La ausencia prolongada en mi cita casi diaria con los lectores de todo el mundo se ha debido a una semana de descanso en la provincia de Huelva, especialmente en su franja más costera. Unos días dedicados al descanso cerca de la playa, pero también, como no, en el que no ha faltado un poco de turismo gastronómico.

Y el turismo a veces te depara sorpresas sin que las busques o sin que las tengas que leer en una guía o en una recomendación en Internet.

 

 

El azar, sólo el azar, fue el que nos llevó a mí y a mi familia al restaurante Mesón El Tamborilero, en la localidad onubense de Almonte.

Estábamos perdidos a las 3 de la tarde con un sol de justicia. Había una tienda de estas que venden de todo y allí un amable almonteño, Julio, salió a nuestro rescate y a nuestra petición por un lugar para comer. Sin dudarlo, nos montó en su coche y al ritmo de la música de las marismas en un santiamén nos estaba presentando al jefe de cocina de El Tamborilero, Rosendo Martín.

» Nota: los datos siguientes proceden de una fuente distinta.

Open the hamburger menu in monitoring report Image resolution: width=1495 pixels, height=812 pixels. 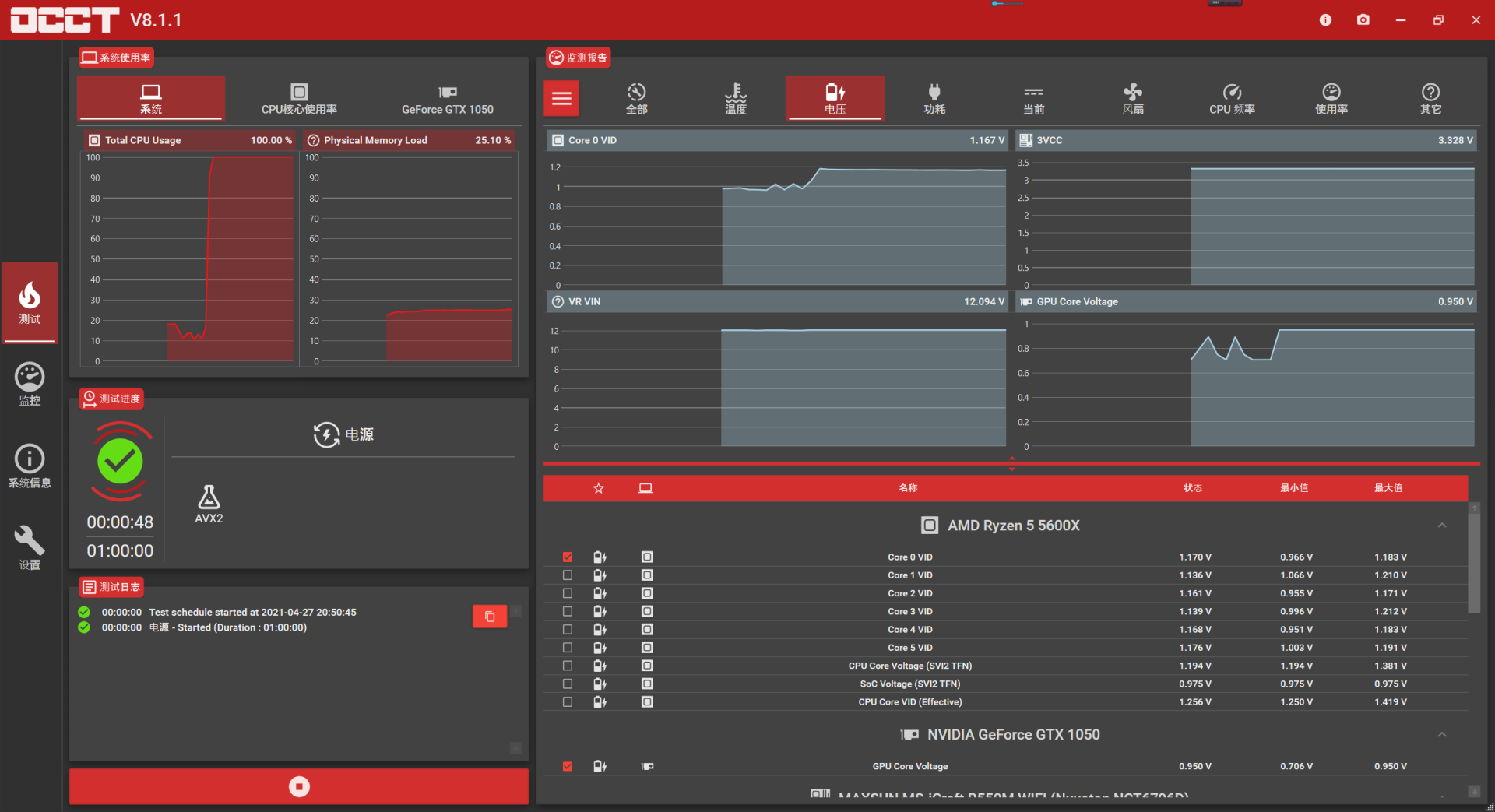tap(561, 99)
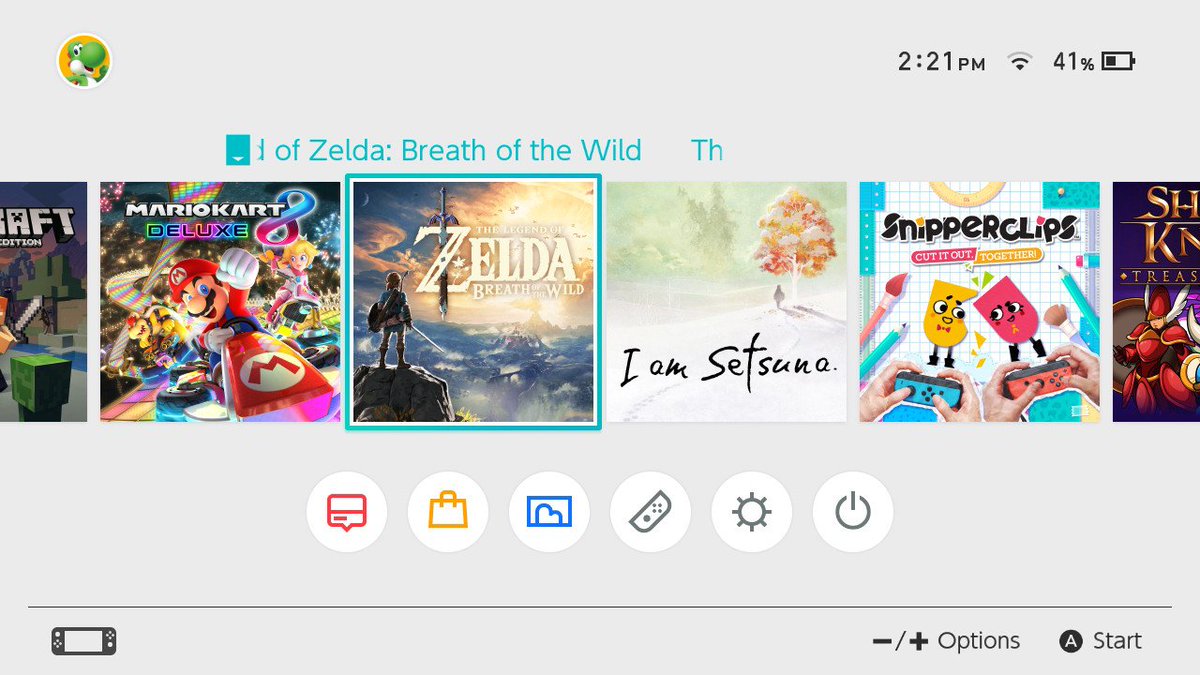The image size is (1200, 675).
Task: Open the News icon
Action: [347, 512]

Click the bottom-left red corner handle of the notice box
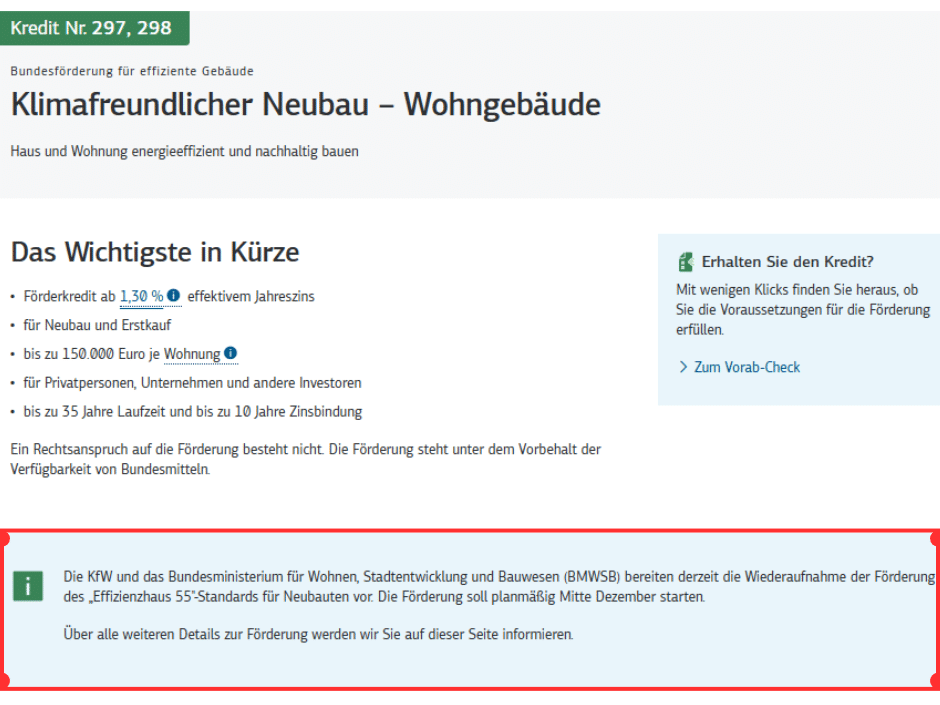(x=4, y=682)
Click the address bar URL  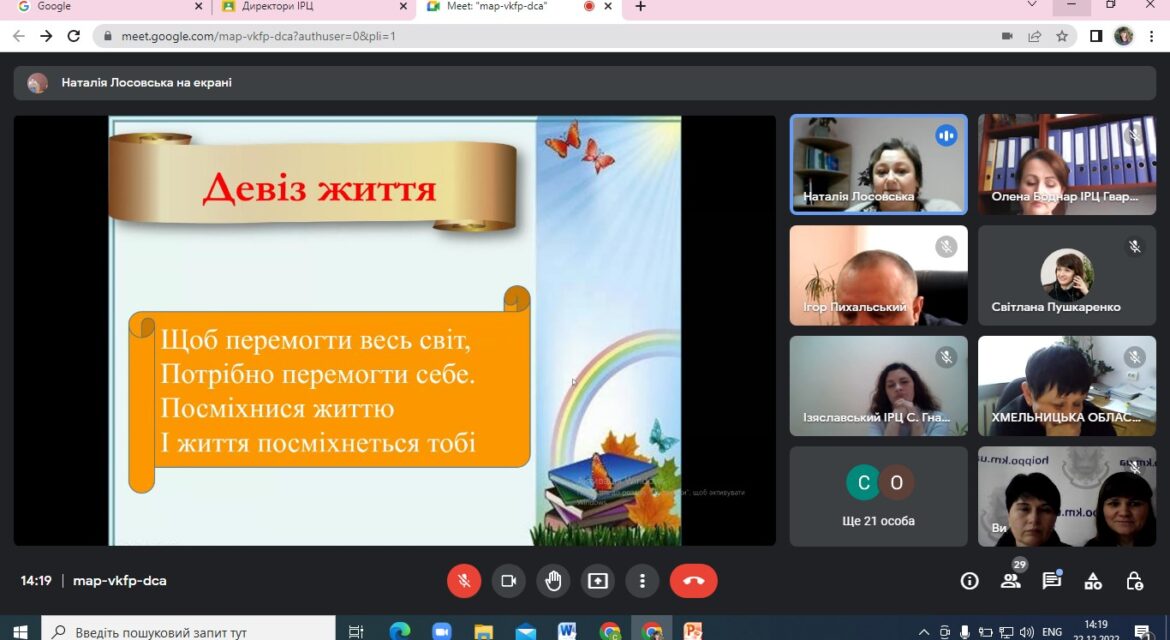[x=258, y=36]
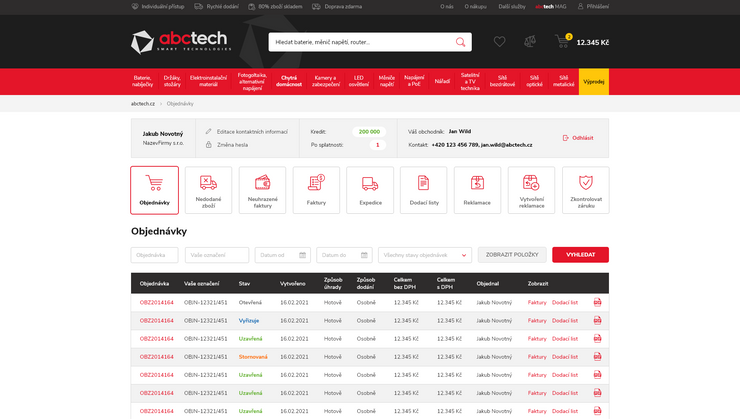Viewport: 740px width, 419px height.
Task: Open the product comparison scales icon
Action: click(x=530, y=42)
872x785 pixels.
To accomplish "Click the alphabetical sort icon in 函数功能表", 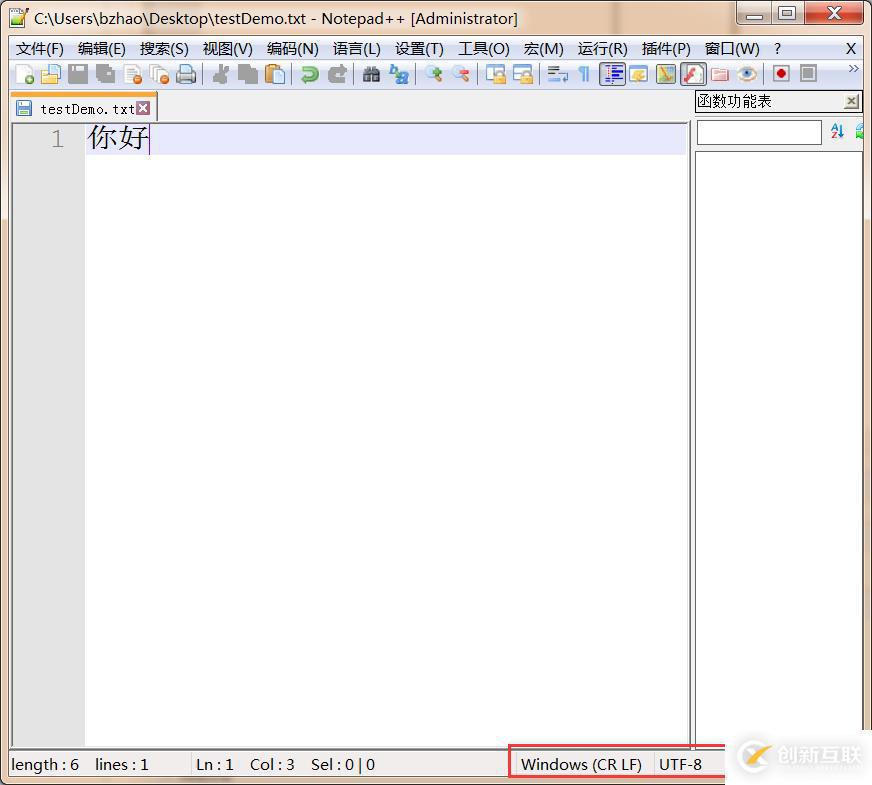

Como ya nos había adelantado Julio, Rosendo nos invitó a la cocina, donde las bandejas de comida se amontonaban casi en limitado equilibrio. Al final dejamos la elección a su confianza y el resultado fue un menú degustación de primeros, de segundos y un postre francamente ricos. El trato no pudo ser más exquisito y lo mejor de todo es que el precio es económico en relación a la calidad que ofrece el coqueto mesón.

 

Pregunto a Rosendo por el curioso nombre y su respuesta no puede ser más sencilla: Pensé en El Tamborilero, porque ya hay bastantes lugares con el nombre del Rocío y había que dejar en paz a la virgen.

Por si en una visita a Almonte no encontráis El Tamborilero y tampoco al samaritano Julio, aquí os dejo su dirección y teléfono:

Unamuno, 15.

959406955

Puedo aseguraros que no cambiaría ningún GPS por la cálida e ilustrativa conversación con Julio.

En El Tamborilero encontraréis especialidades de la cocina clásica y tradicional andaluza, entre ellas la Caldereta de cordero, una de las estrellas de la gastronomía de Almonte, pero también las Chuletitas de cordero de marisma, los pescados y mariscos de la costa, el choco con patatas, el pescado con salsa de almendras o la Caballa rellena de jamón, gambas y gratinada.

No muy lejos de allí, se encuentra Lepe, esa localidad tan popular por ser protagonista pasiva de tantos chistes. Allí se puede disfrutar de una curiosa ruta por las antiguas bodegas, los denominados zampuzos, en los se obtiene el típico vino mosto después de pisar la uva siguiendo el método tradicional. En estos zampuzos, mayoritariamente visitados por personal masculino, para qué nos vamos a engañar, no váis a comer, pero podéis abrir apetito degustando este vino mosto acompañado por altramuces o las llamadas ratitas o pescado seco.

En Lepe es del todo recomendable un pequeño establecimiento, no muy lejano de uno de esos zampuzos, el Bar Casa Felipe, que tiene una buena carta de pescados, tapas y carnes. Los pescados son únicamente de la costa de Huelva y renuncian por principio al pescado de cultivo.

Este recorrido gastronómico onubense acaba en La Antilla, la playa natural de Lepe, donde hay otro clásico de la cocina costera onubense, Rodri. Cuando veas un restaurante abarrotado de gente a todas las horas de comer y para comer tengas que hacer algo de cola, sea domingo o miércoles, está claro que el restaurante no te defraudará.